O fato da fé no poder da cruz ser uma revelação e ao mesmo tempo a
remoção da maldição e do poder da carne é uma verdade muito simples ainda que
profunda. Eu começo a entender que no viver pelo Espírito há o perigo do
render-se à carne ou ao ego em minha tentativa de servir a Deus. Isto torna a cruz
de Cristo ineficaz (I Coríntios 1:17; Gálatas 3:3; 5:12-13; Filipenses 3:3-4;
Colossenses 2:18-23). Agora vejo como tudo o que é do homem e da natureza, da
lei e do esforço humano, foi para sempre julgado por Deus no Calvário. Ali a
carne provou que com toda a sua sabedoria e toda a sua “religião”, odiou e
rejeitou o Filho de Deus. Ali Deus provou que o único caminho para ser liberto
da carne é entregá-la à morte como algo amaldiçoado. Começo a entender que
preciso ver a carne como Deus a vê; aceitar a sentença de morte que a cruz
decreta para tudo em mim que seja da carne; olhar para ela e para tudo que
provém dela como algo maldito. Quando este hábito da alma cresce em mim,
aprendo a nada temer mais do que a mim mesmo. Tremo perante o pensamento de permitir
que a carne, minha mente e vontade naturais, usurpe o ligar do Espírito Santo!

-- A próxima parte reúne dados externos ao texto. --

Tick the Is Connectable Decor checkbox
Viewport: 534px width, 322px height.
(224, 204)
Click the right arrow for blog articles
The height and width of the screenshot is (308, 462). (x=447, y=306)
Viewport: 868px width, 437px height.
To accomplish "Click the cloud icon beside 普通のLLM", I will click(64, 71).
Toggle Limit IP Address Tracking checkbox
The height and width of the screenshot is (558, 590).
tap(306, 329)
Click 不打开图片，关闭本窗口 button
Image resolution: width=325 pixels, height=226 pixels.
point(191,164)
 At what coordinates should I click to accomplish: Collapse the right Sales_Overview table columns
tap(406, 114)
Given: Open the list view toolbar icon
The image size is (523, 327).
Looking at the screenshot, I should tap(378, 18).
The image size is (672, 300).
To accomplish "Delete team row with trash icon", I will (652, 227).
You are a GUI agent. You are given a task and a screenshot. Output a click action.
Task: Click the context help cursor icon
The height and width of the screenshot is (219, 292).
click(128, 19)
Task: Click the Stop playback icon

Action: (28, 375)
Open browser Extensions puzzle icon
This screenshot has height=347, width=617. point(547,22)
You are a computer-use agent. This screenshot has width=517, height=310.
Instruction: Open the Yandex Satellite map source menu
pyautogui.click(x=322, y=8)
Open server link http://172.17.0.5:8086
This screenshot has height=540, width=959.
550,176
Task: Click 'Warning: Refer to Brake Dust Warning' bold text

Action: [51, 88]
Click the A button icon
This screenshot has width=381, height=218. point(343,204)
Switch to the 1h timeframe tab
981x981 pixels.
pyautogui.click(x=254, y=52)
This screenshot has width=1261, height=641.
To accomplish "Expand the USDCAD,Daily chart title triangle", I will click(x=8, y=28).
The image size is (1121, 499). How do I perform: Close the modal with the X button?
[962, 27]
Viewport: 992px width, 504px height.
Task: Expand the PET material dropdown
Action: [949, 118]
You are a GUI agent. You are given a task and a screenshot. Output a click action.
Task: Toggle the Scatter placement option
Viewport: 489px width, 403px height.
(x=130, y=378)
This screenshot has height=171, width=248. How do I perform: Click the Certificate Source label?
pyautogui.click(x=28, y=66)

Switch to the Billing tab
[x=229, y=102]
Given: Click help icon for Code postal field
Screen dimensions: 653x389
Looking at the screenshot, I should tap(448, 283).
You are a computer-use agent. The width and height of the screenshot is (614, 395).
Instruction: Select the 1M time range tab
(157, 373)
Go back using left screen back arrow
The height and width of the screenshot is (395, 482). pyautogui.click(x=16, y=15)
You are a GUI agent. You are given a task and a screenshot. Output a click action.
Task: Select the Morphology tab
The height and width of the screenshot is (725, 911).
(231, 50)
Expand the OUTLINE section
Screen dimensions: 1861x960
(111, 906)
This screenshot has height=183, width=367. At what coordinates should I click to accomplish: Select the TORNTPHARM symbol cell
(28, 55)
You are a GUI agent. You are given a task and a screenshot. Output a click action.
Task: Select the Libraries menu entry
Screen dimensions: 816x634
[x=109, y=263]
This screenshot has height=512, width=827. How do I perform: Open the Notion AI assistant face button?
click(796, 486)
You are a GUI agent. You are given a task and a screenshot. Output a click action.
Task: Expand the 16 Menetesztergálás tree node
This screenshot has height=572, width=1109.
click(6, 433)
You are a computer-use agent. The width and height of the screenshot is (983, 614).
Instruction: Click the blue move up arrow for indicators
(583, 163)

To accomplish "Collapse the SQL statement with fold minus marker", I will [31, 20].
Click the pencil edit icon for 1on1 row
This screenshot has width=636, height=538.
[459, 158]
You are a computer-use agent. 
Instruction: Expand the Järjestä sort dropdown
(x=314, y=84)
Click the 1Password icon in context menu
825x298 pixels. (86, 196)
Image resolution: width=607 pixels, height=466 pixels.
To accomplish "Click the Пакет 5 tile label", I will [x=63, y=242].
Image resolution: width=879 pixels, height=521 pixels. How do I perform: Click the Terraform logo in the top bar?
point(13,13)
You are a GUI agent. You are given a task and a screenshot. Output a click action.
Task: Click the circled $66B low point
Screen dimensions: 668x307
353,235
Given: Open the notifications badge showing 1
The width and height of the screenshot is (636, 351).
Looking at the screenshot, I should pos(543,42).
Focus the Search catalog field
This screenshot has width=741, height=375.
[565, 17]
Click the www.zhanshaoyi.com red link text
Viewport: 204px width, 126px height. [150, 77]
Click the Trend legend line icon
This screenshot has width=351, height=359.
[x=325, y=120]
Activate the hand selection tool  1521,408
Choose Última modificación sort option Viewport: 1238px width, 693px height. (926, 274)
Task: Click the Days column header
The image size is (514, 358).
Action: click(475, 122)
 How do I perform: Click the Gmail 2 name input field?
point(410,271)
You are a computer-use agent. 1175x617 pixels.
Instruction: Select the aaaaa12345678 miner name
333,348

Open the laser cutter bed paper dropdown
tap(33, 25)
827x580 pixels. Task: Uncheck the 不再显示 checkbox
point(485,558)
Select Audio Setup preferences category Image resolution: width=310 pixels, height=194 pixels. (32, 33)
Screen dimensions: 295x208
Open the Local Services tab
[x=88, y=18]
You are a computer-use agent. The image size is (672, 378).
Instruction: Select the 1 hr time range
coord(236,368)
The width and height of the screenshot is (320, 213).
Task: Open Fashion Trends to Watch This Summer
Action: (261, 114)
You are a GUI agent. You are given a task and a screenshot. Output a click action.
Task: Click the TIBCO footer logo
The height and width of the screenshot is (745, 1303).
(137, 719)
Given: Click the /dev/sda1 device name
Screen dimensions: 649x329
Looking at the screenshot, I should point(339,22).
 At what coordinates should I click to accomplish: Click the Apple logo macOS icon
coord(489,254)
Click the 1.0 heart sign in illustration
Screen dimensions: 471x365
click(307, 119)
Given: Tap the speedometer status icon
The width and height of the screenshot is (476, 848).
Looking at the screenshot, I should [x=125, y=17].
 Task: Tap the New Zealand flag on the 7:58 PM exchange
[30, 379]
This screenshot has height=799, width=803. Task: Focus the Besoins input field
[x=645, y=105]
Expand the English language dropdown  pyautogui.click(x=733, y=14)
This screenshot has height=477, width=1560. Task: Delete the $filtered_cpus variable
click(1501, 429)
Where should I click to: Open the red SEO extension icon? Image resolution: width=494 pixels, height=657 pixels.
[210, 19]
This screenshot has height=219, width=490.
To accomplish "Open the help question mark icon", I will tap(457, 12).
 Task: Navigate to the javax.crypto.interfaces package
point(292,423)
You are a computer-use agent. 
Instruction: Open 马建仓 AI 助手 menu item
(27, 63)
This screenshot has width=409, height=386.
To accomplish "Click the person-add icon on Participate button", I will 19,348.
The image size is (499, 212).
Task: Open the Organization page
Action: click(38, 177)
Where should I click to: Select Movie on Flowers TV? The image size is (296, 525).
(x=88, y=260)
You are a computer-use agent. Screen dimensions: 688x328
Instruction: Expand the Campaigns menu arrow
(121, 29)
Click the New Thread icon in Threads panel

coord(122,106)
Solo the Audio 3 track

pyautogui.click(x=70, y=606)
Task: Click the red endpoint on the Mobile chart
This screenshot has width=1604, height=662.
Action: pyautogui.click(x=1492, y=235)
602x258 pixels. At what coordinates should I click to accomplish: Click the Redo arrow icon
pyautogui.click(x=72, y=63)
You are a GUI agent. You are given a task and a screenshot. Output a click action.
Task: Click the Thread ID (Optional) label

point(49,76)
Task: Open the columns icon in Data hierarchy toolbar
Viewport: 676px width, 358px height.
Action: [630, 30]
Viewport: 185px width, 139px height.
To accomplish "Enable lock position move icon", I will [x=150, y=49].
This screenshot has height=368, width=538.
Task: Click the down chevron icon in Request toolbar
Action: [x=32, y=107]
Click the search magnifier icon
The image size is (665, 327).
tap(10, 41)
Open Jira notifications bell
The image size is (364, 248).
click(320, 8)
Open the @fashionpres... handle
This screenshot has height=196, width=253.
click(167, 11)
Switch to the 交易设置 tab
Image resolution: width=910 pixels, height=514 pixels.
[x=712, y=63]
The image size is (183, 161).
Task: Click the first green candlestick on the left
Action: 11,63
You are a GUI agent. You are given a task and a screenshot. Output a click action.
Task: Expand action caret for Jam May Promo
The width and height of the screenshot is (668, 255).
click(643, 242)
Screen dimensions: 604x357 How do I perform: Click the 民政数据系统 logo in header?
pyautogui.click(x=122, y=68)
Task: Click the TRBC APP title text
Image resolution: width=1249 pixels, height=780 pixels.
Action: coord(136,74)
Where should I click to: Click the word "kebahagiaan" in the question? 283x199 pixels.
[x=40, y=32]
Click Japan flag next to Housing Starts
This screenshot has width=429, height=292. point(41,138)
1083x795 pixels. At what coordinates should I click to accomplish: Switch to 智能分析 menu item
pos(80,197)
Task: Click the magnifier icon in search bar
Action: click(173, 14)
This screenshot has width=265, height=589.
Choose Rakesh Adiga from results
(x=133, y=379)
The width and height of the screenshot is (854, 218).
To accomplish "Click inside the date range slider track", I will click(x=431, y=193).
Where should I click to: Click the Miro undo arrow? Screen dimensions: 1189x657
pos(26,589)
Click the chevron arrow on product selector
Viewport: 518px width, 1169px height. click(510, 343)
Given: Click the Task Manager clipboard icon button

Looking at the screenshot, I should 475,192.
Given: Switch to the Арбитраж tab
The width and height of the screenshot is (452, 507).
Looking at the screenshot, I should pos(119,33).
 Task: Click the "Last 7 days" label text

Toda minha atitude em relação a Cristo é aquela de humilde temor, consciente de
que tenho dentro de mim aquela coisa amaldiçoada que está sempre pronta, como
um anjo de luz, para introduzir-se no Santo dos Santos e desviar-me para servir
a Deus não no Espírito, mas sim no poder da carne. É neste temor humilde que o
crente é ensinado a crer plenamente não só na necessidade, mas também na
provisão do Espírito Santo para tomar totalmente o lugar que a carne antes
possuía e diariamente gloriar-se na cruz, da qual ele pode dizer, “pela qual eu
estou crucificado para o mundo”.
Freqüentemente buscamos a causa do fracasso na vida cristã. Pensamos que
porque estamos claros naquilo que os gálatas não entendiam – justificação
somente pela fé – o perigo deles não pode ser nosso também. Ah, se soubéssemos
o quanto permitimos que a carne opere em nossa caminhada cristã! Oremos pela
graça de Deus para conhecê-la como nossa inimiga mais implacável, e como
inimiga de Cristo. A graça de graça não significa somente o perdão do pecado,
significa o poder de uma nova vida através do Espírito Santo. Concordemos com
aquilo que Deus diz da carne e de tudo o que vem dela: que é pecaminosa,
condenada, amaldiçoada. Não temamos nada mais que as obras ocultas da nossa
própria carne. Aceitemos o ensino da Palavra de Deus: “Porque eu sei que em
mim, isto é, na minha carne, não habita bem algum; e com efeito o querer está
em mim, mas não consigo realizar o bem.” (Romanos 7:18). Peçamos a Deus
que nos mostre até que ponto o Espírito deve nos possuir se desejamos agradá-Lo
em todas as coisas. Creiamos que conforme nos gloriamos diariamente na cruz, e
em oração e obediência entregamos a carne à morte da cruz, Cristo aceitará
nossa rendição e por Seu divino poder manterá em nós a vida do Espírito.
Devemos aprender não somente a viver em Espírito, mas como aqueles que foram
libertos do poder da carne andar pelo Espírito em nossas vidas diárias.